Touch Screen, Touch Panel
Anyone who owns a smart phone, uses the self checkout lane at retail stores, or makes purchases at kiosks is well aware of the benefits and popularity of touch screens. Touch screens have virtually no moving parts and are therefore very durable and appropriate for frequent use in unlimited applications. The interactive experience and interface flexibility of a touch screen combined with ease-of-use and extreme durability are just a few reasons why touch screens have become so popular. Design Mark is a leading touch screen provider with core competency in the design, engineering, and manufacturing of touch screen assemblies to meet the most unique human-machine interface (HMI) requirements for our customers.
What is a Touch Screen?
A touch screen is a transparent switch that is placed over a visual display. The switch enables interaction through physical contact by detecting the presence and location of a touch. A touch screen is one of the easiest to use and most intuitive of all computer interfaces, a touch screen allows users to navigate a computer system by touching icons or links on the screen.
A touch screen consists of a conductive bottom layer of either glass or film and a conductive top film layer, separated by small, transparent spacer dots. A voltage is applied across the conductive surface. When pressure from a touch is applied to the top layer, it is deflected and makes contact with the bottom layer resulting in a voltage drop. This change is detected by the controller. By alternating the voltage signal between the top layer and the bottom layer, the X and Y coordinates of the user’s touch are computed. This permits the display to function as a control panel and allow human to machine interface.
Components of a Touch Screen
A touch screen typically has the following basic components:
- Touch sensor – A touch-responsive surface, typically a glass panel that is placed over a visual display monitor. The technologies vary slightly, but typically, the sensor registers change in electrical signal distortion to sense a touch event and location.
- Controller – An electronic device (PCB) is the interface between the sensor and the display. The controller takes information from the touch screen and translates it into information a computer can understand.
- Software driver – A computer program that enables the computer operating system and the controller to communicate.
Types of Touch Screens from Design Mark
To achieve the desired human to machine interface, there are a number of different touch screen technologies available. Design Mark offers a variety of touch screen technologies, including:
Resistive Touch Screens
The Resistive Touch Screen is the preferred solution for low-cost applications. It consists of a conductive bottom layer of either glass or film and a conductive top film layer, separated by transparent spacer dots. A voltage is applied to the conductive surface. When pressure is applied to the top layer, it is deflected and makes contact with the bottom layer resulting in a voltage change. This change is detected by the controller.
This technology is functional and economical for industries and applications such as food service, industrial controls, point-of-sale (POS), and handheld devices.

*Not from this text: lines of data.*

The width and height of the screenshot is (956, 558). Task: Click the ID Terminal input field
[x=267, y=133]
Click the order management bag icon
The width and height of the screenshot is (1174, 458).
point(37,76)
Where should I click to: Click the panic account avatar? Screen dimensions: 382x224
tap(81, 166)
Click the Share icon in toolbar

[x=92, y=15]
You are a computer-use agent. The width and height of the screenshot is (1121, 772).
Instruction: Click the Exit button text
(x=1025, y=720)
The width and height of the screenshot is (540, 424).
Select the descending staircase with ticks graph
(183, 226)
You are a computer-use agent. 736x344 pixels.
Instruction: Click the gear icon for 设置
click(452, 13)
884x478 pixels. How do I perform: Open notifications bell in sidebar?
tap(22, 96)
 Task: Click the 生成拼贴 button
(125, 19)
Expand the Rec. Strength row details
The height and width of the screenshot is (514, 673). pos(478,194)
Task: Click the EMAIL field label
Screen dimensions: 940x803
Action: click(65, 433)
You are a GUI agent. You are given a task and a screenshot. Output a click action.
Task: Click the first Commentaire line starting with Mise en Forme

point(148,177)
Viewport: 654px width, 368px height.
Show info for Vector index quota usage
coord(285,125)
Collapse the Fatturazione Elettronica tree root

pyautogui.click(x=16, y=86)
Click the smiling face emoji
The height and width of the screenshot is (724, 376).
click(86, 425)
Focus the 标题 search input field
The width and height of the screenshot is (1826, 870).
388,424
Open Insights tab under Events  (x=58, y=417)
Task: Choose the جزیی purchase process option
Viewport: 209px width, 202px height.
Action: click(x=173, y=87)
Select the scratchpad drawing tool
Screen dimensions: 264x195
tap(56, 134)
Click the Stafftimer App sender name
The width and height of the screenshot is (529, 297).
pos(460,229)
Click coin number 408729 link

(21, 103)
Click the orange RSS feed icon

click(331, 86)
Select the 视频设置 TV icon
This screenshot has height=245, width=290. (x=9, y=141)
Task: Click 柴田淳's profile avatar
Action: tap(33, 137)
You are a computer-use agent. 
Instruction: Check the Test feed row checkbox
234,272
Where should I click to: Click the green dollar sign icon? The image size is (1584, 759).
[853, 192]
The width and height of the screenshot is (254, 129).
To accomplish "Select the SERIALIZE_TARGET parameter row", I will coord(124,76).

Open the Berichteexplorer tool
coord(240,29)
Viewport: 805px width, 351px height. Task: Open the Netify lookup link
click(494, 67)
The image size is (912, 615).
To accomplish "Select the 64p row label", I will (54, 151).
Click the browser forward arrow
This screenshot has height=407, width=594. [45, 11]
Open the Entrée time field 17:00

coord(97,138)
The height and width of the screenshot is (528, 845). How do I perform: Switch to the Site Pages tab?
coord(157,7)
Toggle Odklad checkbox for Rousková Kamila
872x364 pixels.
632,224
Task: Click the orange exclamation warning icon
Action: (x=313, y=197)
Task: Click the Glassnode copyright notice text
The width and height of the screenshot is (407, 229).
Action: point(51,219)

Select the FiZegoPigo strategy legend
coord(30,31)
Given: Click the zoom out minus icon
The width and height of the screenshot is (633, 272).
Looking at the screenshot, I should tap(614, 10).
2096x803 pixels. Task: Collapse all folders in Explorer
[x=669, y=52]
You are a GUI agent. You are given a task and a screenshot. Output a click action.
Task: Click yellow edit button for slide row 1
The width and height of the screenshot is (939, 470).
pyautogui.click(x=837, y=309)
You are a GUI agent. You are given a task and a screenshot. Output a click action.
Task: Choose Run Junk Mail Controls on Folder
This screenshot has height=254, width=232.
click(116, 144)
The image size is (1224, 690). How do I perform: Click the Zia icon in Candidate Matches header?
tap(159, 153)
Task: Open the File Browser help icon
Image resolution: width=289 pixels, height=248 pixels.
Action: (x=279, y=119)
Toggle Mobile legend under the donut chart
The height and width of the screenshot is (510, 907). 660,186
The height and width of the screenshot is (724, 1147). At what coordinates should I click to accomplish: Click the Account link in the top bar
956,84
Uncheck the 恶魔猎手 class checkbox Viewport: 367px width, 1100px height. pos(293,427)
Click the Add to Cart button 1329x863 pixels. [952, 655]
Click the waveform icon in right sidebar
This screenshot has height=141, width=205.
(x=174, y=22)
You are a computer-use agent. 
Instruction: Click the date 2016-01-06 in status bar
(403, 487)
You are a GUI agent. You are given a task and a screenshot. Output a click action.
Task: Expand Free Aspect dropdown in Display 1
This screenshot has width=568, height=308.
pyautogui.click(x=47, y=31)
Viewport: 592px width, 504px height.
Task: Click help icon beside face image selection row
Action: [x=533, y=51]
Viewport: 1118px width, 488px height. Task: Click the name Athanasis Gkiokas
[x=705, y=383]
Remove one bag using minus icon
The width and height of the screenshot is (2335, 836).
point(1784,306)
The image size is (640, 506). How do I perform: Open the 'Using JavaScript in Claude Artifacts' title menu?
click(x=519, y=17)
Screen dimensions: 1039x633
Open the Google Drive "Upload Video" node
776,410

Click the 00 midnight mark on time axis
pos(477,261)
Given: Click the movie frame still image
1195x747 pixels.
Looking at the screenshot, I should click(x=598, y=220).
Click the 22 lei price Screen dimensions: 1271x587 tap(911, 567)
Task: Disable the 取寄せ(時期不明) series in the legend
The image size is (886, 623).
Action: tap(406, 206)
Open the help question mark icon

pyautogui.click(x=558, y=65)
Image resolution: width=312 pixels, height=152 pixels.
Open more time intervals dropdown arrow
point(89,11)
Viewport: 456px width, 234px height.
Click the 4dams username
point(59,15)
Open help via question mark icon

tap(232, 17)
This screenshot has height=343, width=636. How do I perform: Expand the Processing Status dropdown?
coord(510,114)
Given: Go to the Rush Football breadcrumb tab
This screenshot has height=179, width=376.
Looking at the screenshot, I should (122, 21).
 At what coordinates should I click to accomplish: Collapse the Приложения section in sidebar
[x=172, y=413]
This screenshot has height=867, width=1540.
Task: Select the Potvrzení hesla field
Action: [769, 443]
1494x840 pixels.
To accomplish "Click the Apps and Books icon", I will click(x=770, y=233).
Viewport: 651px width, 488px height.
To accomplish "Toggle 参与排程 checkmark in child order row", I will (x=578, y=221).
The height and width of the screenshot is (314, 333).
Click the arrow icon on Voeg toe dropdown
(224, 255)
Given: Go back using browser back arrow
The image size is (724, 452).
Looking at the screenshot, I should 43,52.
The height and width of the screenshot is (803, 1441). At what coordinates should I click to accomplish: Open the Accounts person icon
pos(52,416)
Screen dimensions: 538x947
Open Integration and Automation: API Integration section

Resistive Touch Screen Features:
- Activation by finger, glove, or stylus
- High touch point resolution
- Low power requirements
- Value solution
- Reduced optical clarity
Capacitive Touch Screens
Capacitive touch screens have an all-glass construction with greater than 9H surface hardness. A transparent conductive indium tin oxide (ITO) coating is distributed over both sides of the glass substrate. An electrode pattern is printed around the perimeter of the glass to generate an alternating current over the top conductive layer. The touch of a conductive probe draws the current to the specific point of contact. The controller then calculates the location of the touch.
Capacitive technology provides durability, reliability, and enhanced optical clarity. However, it is restricted to touch sensitivity by conductive materials such as a bare finger or capacitive stylus. Popular industry applications include casino gaming machines, industrial equipment, ATM machines and point-of-sale (POS) kiosks.
The unique ability of this technology, is that it allows for multiple zones of touch to occur simultaneously. This can be accomplished due to an invisible grid of sensors on the back of the substrate that map the location of all fingers that come in contact with the screen. The grid pattern detects location of touch by determining relative levels of current within the matrix.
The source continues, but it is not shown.